■ Written instruction
According to the text on Wilcoxon's signed rank test, what distribution does the number of signs equal to +1 follow under H0?

■ Text to read
* * * * * * * * *

Generality of \(H_0\)

If \(X_i-Y_i\) is symmetric \(i\), then we are under \(H_0\).
If \(X_i\) is independent of \(Y_i\) for all \(i\), then we are under \(H_0\).

Warning

The pairs are assume to be independent, but within each pair, \(Y_i\) can depend on \(X_i\) (that is, we don’t necessarily have \(p(x,y) =p_X(x)p_Y(y)\)).

Wilcoxon’s Signed Rank Test

\(D_i = X_i - Y_i\)
We define the sign of pair \(i\) as the sign of \(D_i=X_i - Y_i\). It is in \(\{-1, 1\}\).
We define the rank of pair \(i\) as the permutation \(R_i\) that satisfies \(|D_{R_i}| = |D_{(i)}|\), where \[ |D_{(1)}| \leq \dots \leq |D_{(n)}| \]

Properties on the Signed Ranks

Under \(H_0\),

Signs of the \((D_i)\)’s are independent and uniformly distributed in \(\{-1, 1\}\).
In particular, the number of signs equal to \(+1\) follows a Binomial distribution \(\mathcal B(n,0.5)\).
The ranks \(R_i\) of the \((|D_i|)\)’s does not depend on the unknown density \(p_{X-Y}\). \((R_1, \dots, R_n)\) is a random permutation under \(H_0\).

* * * * * * * * *

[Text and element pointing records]
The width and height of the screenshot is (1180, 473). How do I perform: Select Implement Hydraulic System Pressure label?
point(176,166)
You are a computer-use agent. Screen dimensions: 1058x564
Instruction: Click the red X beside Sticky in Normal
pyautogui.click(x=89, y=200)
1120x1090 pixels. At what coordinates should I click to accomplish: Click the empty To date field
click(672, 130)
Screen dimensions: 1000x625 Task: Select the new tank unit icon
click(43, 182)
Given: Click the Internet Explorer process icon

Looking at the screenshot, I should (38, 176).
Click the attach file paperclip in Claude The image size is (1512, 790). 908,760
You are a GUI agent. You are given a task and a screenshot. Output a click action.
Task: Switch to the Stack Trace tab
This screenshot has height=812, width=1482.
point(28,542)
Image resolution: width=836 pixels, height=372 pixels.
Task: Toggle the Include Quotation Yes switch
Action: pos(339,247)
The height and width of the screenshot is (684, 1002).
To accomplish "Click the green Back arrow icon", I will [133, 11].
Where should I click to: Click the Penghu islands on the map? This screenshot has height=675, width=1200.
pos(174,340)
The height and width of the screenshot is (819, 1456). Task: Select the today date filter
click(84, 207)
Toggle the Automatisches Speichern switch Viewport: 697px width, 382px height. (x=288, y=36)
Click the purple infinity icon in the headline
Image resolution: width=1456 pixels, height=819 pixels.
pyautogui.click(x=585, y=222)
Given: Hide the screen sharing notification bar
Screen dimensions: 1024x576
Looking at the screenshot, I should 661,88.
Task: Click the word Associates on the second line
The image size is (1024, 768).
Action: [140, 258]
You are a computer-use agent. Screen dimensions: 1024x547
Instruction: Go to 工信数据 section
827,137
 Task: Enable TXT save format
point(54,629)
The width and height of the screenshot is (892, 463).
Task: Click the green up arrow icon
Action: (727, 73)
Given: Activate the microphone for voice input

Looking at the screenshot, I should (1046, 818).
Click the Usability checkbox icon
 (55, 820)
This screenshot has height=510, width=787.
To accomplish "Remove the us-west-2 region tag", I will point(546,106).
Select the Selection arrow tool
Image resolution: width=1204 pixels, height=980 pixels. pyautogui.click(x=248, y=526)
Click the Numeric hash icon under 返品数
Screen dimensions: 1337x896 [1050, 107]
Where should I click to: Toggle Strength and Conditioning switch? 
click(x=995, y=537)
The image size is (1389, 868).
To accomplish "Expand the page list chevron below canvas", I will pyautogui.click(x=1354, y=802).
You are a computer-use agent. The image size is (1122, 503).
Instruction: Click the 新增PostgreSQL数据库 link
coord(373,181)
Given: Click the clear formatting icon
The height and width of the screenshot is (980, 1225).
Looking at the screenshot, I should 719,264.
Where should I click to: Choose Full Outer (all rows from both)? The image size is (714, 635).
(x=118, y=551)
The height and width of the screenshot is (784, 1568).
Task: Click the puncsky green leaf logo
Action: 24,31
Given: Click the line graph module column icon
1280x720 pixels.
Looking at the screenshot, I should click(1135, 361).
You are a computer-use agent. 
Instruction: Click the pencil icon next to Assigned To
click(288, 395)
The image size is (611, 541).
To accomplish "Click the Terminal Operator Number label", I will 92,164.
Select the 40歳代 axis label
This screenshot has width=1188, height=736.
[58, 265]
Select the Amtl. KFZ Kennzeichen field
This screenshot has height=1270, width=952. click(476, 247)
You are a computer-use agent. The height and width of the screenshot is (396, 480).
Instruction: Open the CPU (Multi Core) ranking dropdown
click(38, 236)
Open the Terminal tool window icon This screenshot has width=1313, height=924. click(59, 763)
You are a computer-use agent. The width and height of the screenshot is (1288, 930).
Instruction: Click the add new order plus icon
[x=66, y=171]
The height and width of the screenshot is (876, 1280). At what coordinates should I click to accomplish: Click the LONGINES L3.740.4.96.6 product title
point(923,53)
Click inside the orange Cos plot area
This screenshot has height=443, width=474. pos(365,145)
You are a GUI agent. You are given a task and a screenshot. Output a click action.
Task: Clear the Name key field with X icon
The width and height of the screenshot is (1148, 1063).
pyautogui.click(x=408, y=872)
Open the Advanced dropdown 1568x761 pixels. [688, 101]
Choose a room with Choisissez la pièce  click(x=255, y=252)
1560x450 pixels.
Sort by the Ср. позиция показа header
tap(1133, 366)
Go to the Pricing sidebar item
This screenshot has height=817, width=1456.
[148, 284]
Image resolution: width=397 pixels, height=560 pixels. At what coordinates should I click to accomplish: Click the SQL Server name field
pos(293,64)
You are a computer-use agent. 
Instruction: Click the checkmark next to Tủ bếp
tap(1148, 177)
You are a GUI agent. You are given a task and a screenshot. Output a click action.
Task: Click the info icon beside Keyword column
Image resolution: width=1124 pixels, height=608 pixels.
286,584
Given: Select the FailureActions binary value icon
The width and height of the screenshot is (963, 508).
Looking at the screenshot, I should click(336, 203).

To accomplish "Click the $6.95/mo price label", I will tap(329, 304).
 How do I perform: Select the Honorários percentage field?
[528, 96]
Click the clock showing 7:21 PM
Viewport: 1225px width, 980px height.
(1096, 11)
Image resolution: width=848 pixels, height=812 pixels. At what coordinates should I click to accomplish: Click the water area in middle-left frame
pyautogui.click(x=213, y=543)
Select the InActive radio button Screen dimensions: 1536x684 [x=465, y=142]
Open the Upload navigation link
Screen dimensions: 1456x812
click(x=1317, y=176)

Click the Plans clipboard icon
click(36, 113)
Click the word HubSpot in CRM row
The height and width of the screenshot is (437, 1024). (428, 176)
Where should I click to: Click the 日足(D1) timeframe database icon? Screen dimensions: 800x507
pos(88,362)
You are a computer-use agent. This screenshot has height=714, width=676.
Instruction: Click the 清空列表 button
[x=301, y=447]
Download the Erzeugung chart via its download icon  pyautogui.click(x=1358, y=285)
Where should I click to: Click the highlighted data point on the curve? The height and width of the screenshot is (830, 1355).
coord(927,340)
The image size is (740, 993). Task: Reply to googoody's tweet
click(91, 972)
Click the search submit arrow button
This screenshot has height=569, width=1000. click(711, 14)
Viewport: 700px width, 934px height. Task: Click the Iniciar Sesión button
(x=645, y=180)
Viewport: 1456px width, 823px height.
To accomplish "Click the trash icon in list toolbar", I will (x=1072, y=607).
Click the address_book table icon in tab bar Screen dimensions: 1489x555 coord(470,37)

* * * * * * * * *

■ Result
A Binomial distribution B(n, 0.5).